FEMEX opened in May 2008.  In retrospect, it’s hard to imagine a worse moment.  Not only were the emerging markets about to get crushed after posting giddy returns for years, but also the commodities markets upon which FEMEX’s portfolio countries depend were going to fall even faster.  In absolute terms, the fund’s losses were huge:  On the upside, the fund leads its composite benchmark by 2-4% points for the few trailing periods that are available to us.  Given the unique range of countries in the portfolio – emerging Europe (read: Russia) as well as the Middle East and Africa – it’s hard to have much confidence in peer comparisons since the other “frontier market” sorts of funds are either considerably broader or lack the emerging Europe component.  Nonetheless, one can get a general sense of Mr. Kutas’ work by looking at the 2008 performance of the alternatives which a prospective frontier markets investor might have considered, as well as the indexes for the two countries which dominate FEMEX’s portfolio:

 

July – September

October - December

FEMEX

(26.9)

(33.2)

S&P Emerging Middle East & Africa

(16.9)

(28.9)

T. Rowe Price Africa & Middle East

(28.6)

(37.9)

ING Russia

(45.6)

(48.6)

iShares MSCI South Africa Index

(16.6)

(17.5)

Much of the loss is likely attributable to the fund’s heavy energy exposure: three of its top five holdings (Gazprom, Lukoil and Sasol) are natural gas and oil producers.  The fund is heavily weighted toward just two countries, South Africa at 38% and Russia at 31%, and the latter market has faced an epic crisis.  ING’s Russia fund, for example, lost 72% in 2008.

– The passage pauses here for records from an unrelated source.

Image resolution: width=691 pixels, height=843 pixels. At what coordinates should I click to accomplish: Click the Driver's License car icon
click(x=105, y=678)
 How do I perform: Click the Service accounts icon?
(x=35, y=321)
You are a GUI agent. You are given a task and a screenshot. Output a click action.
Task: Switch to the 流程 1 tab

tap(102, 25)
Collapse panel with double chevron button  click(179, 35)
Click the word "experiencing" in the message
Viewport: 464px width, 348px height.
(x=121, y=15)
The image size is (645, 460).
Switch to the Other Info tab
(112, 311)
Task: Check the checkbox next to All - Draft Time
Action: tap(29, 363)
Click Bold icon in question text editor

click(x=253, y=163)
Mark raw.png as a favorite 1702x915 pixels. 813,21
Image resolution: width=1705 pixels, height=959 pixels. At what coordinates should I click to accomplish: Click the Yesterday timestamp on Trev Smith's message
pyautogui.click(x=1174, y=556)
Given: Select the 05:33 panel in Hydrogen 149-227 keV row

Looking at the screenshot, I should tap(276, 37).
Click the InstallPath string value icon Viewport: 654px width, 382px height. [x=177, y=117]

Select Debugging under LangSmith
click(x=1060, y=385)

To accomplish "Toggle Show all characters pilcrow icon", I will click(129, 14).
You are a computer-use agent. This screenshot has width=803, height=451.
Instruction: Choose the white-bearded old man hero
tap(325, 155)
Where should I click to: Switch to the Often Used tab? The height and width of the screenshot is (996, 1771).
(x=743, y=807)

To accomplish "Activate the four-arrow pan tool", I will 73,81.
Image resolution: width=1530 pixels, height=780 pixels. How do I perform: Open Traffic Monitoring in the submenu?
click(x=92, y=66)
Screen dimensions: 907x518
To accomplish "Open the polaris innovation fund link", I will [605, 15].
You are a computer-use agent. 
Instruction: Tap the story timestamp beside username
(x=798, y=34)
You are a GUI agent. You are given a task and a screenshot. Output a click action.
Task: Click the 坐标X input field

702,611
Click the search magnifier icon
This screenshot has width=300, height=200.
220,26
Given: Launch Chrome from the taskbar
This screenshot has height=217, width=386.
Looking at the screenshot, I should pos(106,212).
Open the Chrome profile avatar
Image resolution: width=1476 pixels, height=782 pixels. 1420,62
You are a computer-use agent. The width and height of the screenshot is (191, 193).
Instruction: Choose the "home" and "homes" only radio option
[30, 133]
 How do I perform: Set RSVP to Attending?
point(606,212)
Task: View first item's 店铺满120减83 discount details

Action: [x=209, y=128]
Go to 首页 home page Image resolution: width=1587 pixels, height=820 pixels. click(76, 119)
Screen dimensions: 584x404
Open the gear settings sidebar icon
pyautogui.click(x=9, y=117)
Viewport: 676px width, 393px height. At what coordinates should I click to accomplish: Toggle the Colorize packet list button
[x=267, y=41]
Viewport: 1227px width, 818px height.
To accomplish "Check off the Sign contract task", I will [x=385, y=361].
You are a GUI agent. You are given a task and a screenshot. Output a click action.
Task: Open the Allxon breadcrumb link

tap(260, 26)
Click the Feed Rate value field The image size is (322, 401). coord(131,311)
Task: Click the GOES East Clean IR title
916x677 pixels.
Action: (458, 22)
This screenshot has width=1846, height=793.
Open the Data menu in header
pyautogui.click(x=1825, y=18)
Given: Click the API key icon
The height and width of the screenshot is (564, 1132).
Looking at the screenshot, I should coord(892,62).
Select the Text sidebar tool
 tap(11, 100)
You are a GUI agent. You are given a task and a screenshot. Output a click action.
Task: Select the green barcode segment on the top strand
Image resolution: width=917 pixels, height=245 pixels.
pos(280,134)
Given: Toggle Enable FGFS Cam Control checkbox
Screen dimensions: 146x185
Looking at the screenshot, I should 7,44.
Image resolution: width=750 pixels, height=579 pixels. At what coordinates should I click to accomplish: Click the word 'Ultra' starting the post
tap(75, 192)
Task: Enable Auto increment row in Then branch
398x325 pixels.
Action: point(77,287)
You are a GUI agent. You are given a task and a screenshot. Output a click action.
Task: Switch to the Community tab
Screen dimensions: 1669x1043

The fund’s ability to lead its index and its ability to remain competitive with funds not exposed to the Russian mess suggests that Mr. Kutas’ stock- and sector-choices are adding modest benefits.  That said, I ridiculed the notion of considering a fund such as this unless your time horizon was decades rather than years, which means that the first six months of the fund’s existence offers little more than the shadow of a hint of its likely performance in the long-term.